Date: 2014-09-08
Type of information: Publication of results in a medical journal
phase: 2a
Announcement: publication of results in the Lancet Respiratory Medicine
Company: AstraZeneca (UK)
Product: benralizumab
Action
mechanism: Benralizumab is a monoclonal antibody directed at the alpha subunit of the interleukin-5 receptor (IL-5Rα) that depletes eosinophils, a key target cell in inflammatory respiratory disease. Emerging evidence shows that for patients with elevated eosinophil counts, treatment with an IL-5 inhibitor in addition to guideline-based strategies may improve their asthma control and decrease the frequency of asthma attacks.
This antibody is in-licensed from BioWa, Inc., a wholly-owned subsidiary of Kyowa Hakko Kirin Co., Ltd. Under the exclusive license agreement, Kyowa Hakko Kirin/BioWa have exclusive development and commercialisation rights for benralizumab in Japan and certain countries in Asia. AstraZeneca has exclusive rights for benralizumab in all other countries including the US and Europe.
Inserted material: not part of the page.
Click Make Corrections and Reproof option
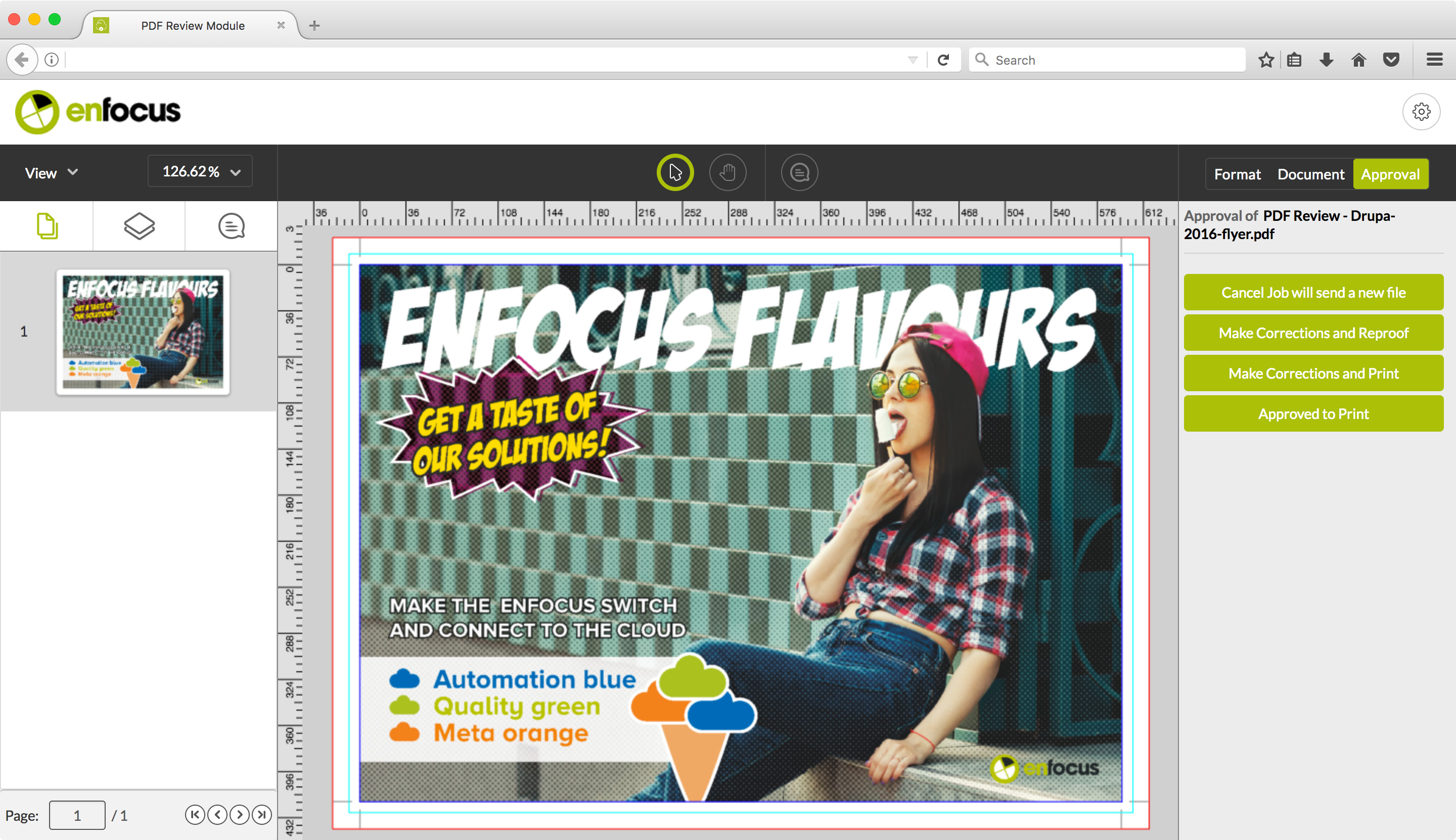The image size is (1456, 840). click(x=1314, y=332)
BioWa is eligible for milestone payments and royalties related to the development and commercialisation of benralizumab in those countries.
Disease: chronic obstructive pulmonary disease (COPD)
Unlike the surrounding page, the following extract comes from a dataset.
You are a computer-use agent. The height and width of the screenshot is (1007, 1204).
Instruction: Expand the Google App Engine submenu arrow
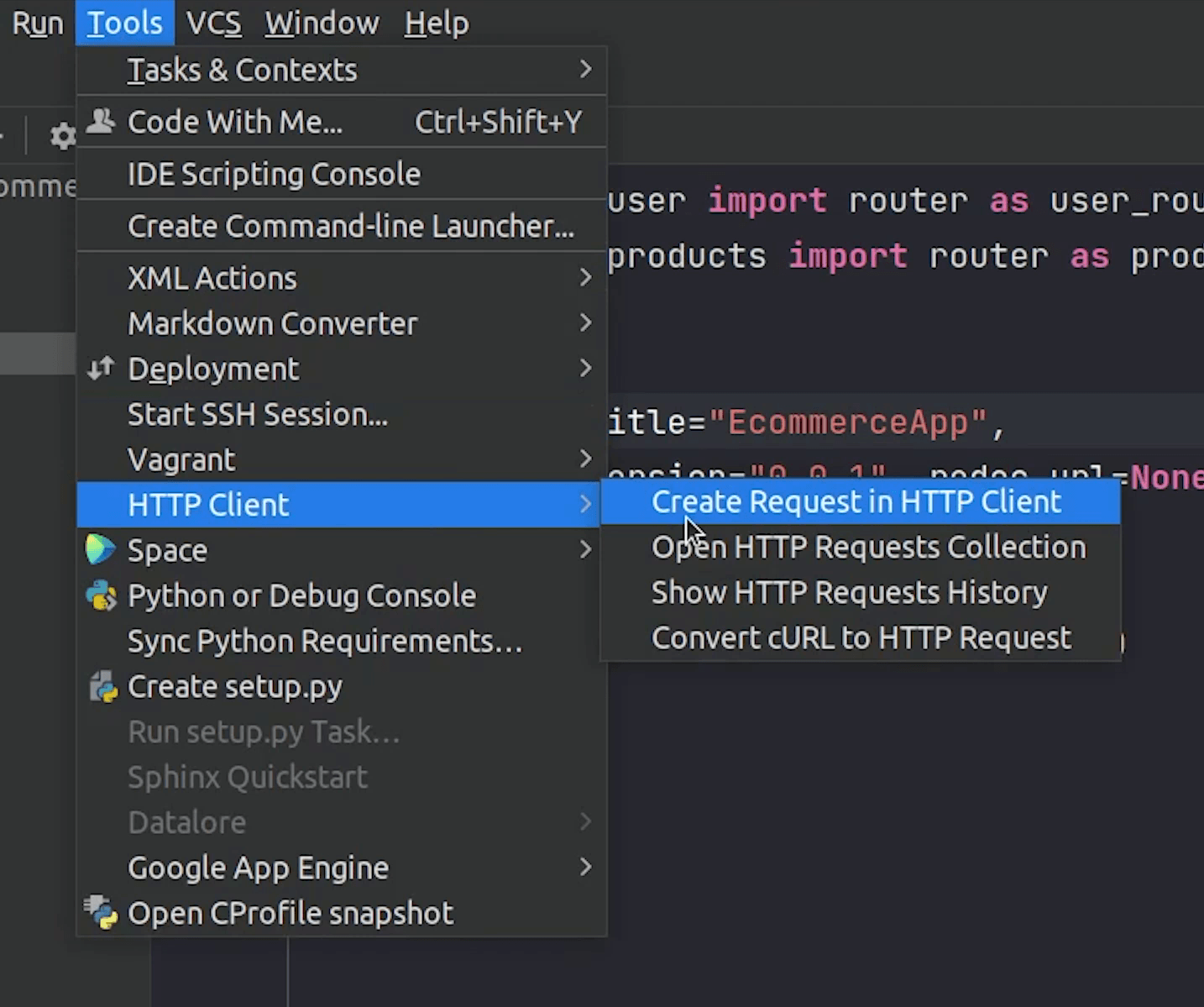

Therapeutic area: Inflammatory diseases - Respiratory diseases
Country:
Trial details:
Latest
news: * On September 8, 2014, AstraZeneca announced that The Lancet Respiratory Medicine has published encouraging safety and efficacy data from a Phase IIa study evaluating its novel investigational monoclonal antibody benralizumab in patients with chronic obstructive pulmonary disease (COPD).
The study, conducted by MedImmune, the company’s global biologics research and development arm, evaluated the safety and efficacy of benralizumab in 101 adults with moderate-to-severe COPD and experiencing at least one acute exacerbation requiring oral corticosteroids, antibiotics, or hospitalisation in the past year. The overall patient population for the study was selected on the basis of elevated levels of eosinophils in sputum. The primary endpoint in the study was not met, as benralizumab did not reduce the acute exacerbation rate compared with placebo in the overall patient population. However, benralizumab demonstrated clinically significant improvements in lung function in the overall population.
In addition, in the pre-specified analyses, the study indicated that benralizumab reduced COPD exacerbations and improved other symptoms of COPD in certain patient groups. Patients treated with benralizumab who had higher baseline levels of eosinophils in their blood showed greater improvements in COPD symptoms, including exacerbation rate, lung function and disease-specific health status as measured by the Saint George’s Respiratory Questionnaire-COPD (SGRQ-C) versus placebo-treated subjects.
There was a higher incidence of serious treatment-emergent adverse events (TEAEs) in the benralizumab group compared with placebo (14 vs 9). Overall, TEAEs were similar across treatment and placebo groups.
AstraZeneca announced the start of the Phase III programme for benralizumab in COPD at the company’s second quarter and half year results on 31 July 2014.